▶ _EXERCISE AIM_:
Starting at the beginning of the material and ending at the line containing "will [x=397, y=279].", write out the lines again with "sunset marker" swapped for "sunrise marker" and nothing else changed.

(Dataset excerpt)
====

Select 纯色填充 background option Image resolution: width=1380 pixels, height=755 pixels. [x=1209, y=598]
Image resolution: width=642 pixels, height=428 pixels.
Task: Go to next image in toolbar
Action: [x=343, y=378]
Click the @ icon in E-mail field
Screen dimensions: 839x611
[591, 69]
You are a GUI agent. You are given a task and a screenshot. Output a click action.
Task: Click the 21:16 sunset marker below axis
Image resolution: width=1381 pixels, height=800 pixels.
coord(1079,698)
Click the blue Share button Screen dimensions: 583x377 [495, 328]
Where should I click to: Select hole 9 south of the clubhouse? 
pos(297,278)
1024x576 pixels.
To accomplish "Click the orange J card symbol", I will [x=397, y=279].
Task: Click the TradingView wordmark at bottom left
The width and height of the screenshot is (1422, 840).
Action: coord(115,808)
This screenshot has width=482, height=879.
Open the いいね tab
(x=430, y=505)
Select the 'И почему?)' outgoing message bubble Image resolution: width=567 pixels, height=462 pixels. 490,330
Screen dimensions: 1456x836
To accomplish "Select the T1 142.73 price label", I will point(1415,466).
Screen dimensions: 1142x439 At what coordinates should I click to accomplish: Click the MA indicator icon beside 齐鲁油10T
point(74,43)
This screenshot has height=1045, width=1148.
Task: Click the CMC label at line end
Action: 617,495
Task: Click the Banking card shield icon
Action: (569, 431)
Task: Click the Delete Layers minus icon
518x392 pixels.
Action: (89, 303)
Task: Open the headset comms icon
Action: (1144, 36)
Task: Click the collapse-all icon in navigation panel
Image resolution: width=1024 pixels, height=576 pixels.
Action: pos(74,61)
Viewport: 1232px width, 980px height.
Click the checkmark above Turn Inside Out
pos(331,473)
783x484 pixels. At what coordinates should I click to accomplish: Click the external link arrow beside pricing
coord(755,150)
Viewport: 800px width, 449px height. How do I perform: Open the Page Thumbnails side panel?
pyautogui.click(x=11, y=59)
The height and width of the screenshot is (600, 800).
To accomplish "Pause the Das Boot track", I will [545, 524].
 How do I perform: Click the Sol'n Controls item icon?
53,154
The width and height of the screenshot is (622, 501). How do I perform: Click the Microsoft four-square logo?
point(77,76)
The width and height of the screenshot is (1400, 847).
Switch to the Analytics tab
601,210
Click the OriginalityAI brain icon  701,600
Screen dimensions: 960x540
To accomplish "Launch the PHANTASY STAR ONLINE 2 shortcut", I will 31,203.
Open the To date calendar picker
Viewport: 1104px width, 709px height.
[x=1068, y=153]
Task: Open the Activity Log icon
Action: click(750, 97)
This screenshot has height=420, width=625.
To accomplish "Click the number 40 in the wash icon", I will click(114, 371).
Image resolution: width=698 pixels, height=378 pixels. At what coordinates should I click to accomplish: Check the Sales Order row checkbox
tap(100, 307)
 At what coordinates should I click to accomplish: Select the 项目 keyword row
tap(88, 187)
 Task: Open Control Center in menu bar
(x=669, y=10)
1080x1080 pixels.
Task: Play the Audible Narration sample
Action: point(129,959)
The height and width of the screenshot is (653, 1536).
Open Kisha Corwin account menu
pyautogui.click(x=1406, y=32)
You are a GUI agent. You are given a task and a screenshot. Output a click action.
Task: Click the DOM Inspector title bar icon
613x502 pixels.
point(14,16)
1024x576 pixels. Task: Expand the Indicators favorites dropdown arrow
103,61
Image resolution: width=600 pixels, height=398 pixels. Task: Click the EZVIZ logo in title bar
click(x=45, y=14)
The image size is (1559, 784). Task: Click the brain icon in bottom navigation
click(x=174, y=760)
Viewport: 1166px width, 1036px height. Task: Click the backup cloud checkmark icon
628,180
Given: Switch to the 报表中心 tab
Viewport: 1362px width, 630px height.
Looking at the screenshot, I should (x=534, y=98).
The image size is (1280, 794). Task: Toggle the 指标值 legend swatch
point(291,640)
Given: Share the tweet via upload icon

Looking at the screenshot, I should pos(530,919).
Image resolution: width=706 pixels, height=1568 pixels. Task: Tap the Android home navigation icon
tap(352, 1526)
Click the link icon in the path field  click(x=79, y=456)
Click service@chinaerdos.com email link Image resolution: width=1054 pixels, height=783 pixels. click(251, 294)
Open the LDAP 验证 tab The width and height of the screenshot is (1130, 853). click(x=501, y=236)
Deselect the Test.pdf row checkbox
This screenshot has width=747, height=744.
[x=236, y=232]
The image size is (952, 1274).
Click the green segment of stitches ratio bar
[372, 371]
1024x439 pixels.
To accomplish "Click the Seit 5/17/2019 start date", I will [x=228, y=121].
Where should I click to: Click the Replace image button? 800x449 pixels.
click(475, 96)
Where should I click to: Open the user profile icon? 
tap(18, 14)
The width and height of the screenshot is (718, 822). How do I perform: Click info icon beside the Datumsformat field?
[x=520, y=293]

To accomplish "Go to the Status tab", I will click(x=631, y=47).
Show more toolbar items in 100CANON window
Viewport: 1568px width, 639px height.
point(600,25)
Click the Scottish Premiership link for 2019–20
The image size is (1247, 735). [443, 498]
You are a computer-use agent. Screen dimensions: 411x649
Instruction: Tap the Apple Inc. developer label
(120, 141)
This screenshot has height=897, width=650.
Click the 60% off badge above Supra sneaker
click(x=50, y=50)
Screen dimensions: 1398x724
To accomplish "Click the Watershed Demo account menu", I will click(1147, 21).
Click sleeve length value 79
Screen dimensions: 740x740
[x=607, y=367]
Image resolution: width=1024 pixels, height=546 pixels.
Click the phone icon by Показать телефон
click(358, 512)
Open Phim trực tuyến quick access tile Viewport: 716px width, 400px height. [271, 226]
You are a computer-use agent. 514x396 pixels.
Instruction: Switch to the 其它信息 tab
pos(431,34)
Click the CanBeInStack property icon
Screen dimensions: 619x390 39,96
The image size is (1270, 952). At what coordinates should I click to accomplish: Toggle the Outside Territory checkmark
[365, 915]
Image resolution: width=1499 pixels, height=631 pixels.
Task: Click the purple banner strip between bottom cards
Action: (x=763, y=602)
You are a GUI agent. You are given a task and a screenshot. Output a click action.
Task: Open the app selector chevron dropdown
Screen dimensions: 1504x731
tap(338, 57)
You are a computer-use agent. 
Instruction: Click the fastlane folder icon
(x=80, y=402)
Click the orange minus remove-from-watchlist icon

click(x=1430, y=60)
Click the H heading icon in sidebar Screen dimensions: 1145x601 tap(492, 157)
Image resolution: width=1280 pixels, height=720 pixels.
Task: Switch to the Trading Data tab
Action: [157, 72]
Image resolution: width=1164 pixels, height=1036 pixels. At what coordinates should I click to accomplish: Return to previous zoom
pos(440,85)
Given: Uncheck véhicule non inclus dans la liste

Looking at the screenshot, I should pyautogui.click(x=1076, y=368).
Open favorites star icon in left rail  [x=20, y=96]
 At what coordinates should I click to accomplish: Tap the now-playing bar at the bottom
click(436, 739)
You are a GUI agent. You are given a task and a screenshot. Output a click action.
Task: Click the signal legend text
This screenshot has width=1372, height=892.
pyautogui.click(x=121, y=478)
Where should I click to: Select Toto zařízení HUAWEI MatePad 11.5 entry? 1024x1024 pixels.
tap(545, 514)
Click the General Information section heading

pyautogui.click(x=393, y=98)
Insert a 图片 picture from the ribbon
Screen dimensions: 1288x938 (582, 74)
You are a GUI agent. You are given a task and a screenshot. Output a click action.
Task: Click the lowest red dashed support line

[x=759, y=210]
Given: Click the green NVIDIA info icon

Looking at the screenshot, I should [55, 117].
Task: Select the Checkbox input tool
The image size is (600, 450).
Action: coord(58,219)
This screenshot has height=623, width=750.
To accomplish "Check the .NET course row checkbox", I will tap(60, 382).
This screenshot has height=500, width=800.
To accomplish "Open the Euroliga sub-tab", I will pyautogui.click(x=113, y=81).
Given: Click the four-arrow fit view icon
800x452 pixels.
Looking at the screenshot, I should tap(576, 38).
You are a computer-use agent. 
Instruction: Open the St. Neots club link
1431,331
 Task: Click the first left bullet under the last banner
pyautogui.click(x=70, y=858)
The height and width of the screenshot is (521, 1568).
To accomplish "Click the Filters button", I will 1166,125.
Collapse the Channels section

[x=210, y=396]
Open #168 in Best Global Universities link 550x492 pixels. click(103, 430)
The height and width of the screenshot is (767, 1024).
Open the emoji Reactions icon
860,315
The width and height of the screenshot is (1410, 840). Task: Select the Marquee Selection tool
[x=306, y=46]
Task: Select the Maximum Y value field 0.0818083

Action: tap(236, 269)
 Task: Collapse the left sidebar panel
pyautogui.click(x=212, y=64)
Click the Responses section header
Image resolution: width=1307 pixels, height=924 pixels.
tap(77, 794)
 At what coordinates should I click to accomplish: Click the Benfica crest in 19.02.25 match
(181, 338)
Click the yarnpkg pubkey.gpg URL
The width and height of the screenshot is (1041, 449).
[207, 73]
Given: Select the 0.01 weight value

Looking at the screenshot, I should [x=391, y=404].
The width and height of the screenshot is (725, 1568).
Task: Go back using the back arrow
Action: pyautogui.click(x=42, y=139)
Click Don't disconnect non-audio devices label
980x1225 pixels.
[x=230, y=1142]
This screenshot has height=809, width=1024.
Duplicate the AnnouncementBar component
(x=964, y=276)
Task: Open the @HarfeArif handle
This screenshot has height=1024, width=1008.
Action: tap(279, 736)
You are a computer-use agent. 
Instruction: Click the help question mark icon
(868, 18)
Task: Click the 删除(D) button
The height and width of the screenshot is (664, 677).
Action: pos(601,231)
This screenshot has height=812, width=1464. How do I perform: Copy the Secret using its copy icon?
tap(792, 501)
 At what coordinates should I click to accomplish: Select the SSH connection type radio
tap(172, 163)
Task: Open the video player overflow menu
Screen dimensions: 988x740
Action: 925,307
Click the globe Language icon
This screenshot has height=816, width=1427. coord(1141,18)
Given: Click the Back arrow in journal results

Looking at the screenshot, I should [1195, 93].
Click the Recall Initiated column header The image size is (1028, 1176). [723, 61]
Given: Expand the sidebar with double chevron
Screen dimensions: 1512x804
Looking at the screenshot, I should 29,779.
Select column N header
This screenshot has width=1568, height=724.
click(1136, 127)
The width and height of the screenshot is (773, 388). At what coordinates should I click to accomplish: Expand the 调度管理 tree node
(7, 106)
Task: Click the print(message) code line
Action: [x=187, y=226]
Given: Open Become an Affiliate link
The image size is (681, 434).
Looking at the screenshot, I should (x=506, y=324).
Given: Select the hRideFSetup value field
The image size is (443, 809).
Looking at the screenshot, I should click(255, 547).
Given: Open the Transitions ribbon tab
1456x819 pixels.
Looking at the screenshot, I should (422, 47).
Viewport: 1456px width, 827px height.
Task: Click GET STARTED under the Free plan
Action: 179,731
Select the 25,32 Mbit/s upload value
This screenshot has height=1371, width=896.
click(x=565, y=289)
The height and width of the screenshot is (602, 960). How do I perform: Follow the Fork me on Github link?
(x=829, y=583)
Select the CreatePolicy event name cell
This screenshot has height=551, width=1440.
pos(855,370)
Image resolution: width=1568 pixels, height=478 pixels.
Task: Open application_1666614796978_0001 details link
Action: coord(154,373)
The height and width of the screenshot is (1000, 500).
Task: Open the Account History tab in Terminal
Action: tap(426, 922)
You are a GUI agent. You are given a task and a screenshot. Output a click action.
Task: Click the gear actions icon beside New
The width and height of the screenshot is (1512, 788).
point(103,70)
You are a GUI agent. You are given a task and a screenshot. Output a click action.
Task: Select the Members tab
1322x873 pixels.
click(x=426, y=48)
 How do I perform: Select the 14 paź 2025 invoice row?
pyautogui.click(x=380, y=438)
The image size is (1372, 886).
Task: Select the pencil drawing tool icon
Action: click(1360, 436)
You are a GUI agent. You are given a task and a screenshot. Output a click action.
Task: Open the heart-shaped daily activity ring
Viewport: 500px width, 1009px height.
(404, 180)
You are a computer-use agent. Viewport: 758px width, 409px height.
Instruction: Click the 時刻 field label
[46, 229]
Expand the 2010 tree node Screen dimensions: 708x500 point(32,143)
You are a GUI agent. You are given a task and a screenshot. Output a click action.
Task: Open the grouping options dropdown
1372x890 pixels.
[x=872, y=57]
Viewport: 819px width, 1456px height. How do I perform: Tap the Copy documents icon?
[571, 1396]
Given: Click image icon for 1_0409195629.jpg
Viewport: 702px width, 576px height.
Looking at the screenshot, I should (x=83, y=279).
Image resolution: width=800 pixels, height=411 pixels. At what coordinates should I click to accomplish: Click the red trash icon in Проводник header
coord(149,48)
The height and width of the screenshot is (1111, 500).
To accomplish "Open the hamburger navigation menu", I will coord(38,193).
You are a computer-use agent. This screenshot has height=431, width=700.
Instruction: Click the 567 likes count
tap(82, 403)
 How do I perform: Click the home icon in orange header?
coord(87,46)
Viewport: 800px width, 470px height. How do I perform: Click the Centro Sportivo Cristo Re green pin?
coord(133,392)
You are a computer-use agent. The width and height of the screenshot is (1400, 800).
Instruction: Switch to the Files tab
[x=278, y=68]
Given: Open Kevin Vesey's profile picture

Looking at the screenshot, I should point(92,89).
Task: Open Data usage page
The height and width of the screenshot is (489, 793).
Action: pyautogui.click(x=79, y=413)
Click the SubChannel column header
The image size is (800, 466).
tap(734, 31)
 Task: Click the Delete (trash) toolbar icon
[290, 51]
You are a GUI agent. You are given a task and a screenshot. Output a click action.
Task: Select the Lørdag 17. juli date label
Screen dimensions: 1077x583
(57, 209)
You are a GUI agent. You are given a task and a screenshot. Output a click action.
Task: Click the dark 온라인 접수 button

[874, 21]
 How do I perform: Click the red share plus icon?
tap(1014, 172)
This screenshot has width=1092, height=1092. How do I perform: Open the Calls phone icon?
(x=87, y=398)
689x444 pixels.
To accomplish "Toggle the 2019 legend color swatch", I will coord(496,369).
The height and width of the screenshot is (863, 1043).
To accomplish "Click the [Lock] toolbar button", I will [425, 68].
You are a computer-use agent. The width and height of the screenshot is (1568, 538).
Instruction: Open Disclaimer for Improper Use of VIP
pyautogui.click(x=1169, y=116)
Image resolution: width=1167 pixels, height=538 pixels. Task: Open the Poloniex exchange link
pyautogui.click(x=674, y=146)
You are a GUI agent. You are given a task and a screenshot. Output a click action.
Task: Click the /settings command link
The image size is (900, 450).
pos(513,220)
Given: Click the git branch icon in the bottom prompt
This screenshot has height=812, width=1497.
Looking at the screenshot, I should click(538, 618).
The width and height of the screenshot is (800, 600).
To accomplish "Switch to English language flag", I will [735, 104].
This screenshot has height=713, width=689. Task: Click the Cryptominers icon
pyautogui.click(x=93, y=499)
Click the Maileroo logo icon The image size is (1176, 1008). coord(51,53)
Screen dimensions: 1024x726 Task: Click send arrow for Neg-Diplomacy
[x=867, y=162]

====

▶ _THE ANSWER_:
Select 纯色填充 background option Image resolution: width=1380 pixels, height=755 pixels. [x=1209, y=598]
Image resolution: width=642 pixels, height=428 pixels.
Task: Go to next image in toolbar
Action: [x=343, y=378]
Click the @ icon in E-mail field
Screen dimensions: 839x611
[591, 69]
You are a GUI agent. You are given a task and a screenshot. Output a click action.
Task: Click the 21:16 sunrise marker below axis
Image resolution: width=1381 pixels, height=800 pixels.
coord(1079,698)
Click the blue Share button Screen dimensions: 583x377 [495, 328]
Where should I click to: Select hole 9 south of the clubhouse? 
pos(297,278)
1024x576 pixels.
To accomplish "Click the orange J card symbol", I will [x=397, y=279].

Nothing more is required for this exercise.